We have just finished our eight week Spring Exploration Series and this year was one to remember. For those who don’t know, this series is a program where the ERC invites science presenters into 2nd and 3rd grade classrooms. After a busy, two-day schedule, the presenters see more than 450 students each week from schools around Blaine County. Speakers hail from Idaho institutions including museums and National Park Service offices. This year we had an incredible line up of presenters from all over Southern Idaho.
A big highlight for the students (me included) was the World Center for Birds of Prey. Mike Garets and Joe Fodor from the Center brought in three raptors and talked about the birds’ biology, ecology, and habitat. We learned different aspects of each raptor including the various hunting methods of owls, falcons, and hawks.

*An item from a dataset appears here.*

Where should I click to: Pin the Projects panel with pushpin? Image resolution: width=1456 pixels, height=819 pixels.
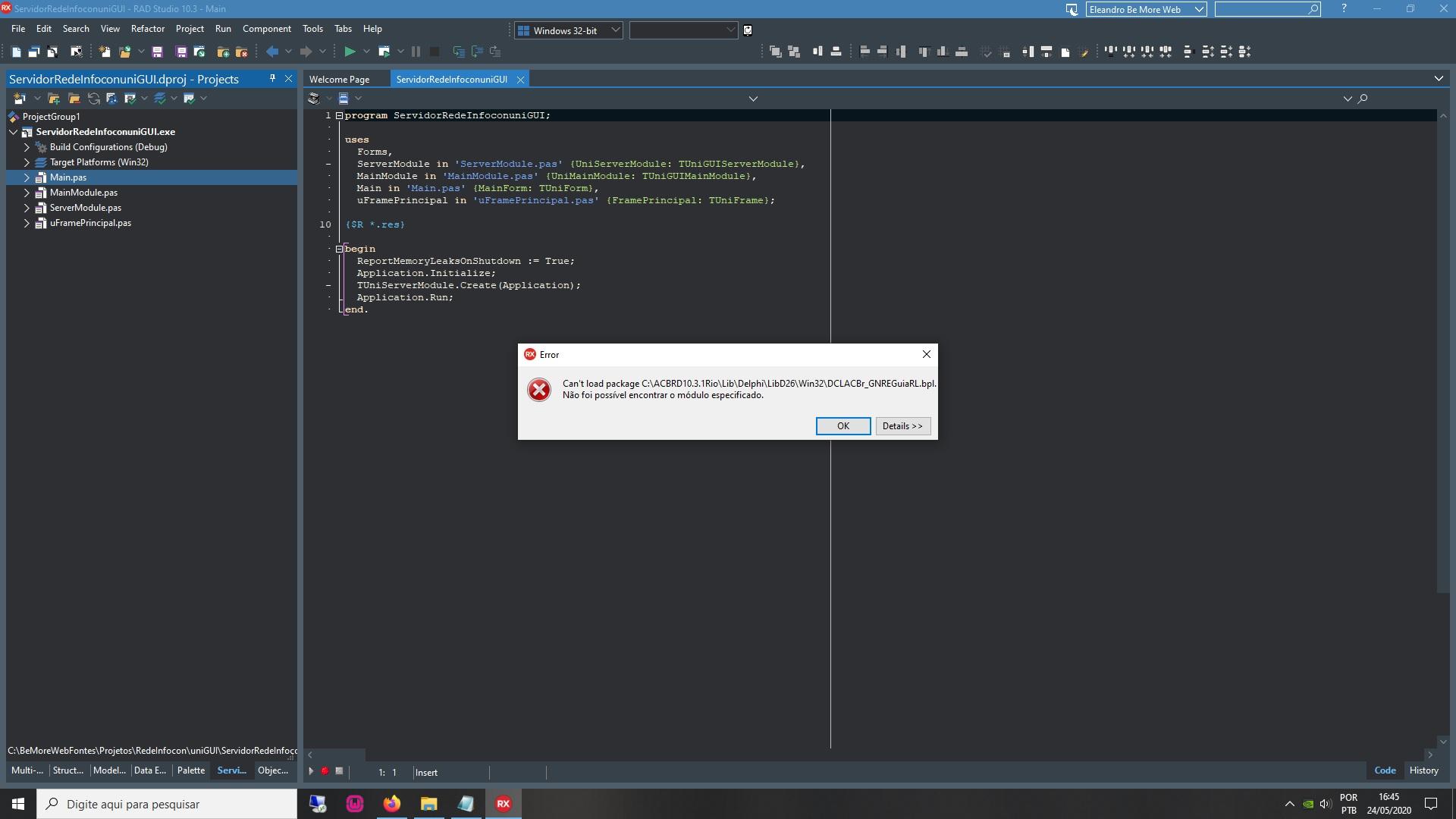tap(272, 78)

Another fun presentation was done by Becky O’Neill and Randi Dooms of the Idaho Museum of Natural History. They set up a mammoth murder crime scene and had students deduce which suspect most likely killed the mammoth. The big hint was a spear point from an atlatl which is a throwing device that was used to lengthen the range of a spear. While going through the murder suspects, students learned of some vicious ice age creatures such as the short-faced bear and saber-toothed cats.
Not all of our presentations were on creatures past and present. Alana Jensen from INL came to the Valley to teach kids about motion and Newton’s three laws. Although this may sound like a boring subject, Alana brought in countless demonstrations to show how these laws relate to real life experiences which made her presentation one of the most exciting.
Of course, this eight week program saw other great presenters involved from Idaho Power, Hagerman Fossil Beds National Monument, Craters of the Moon National Monument, Sawtooth National Recreation Area, and the Pocatello Zoo. Something that stood out to me about this program is that it creates a win-win-win situation. Students and teachers enjoy the enriched science learning, presenters reach high numbers of students in just two days, and the ERC furthers its mission of science education among our community’s youth.
Finally, I would like to give a big thank you to the Knob Hill Inn who graciously donated rooms for a few of our presenters. We could not do this program without the great community support we get and the Knob Hill Inn is a great example of this.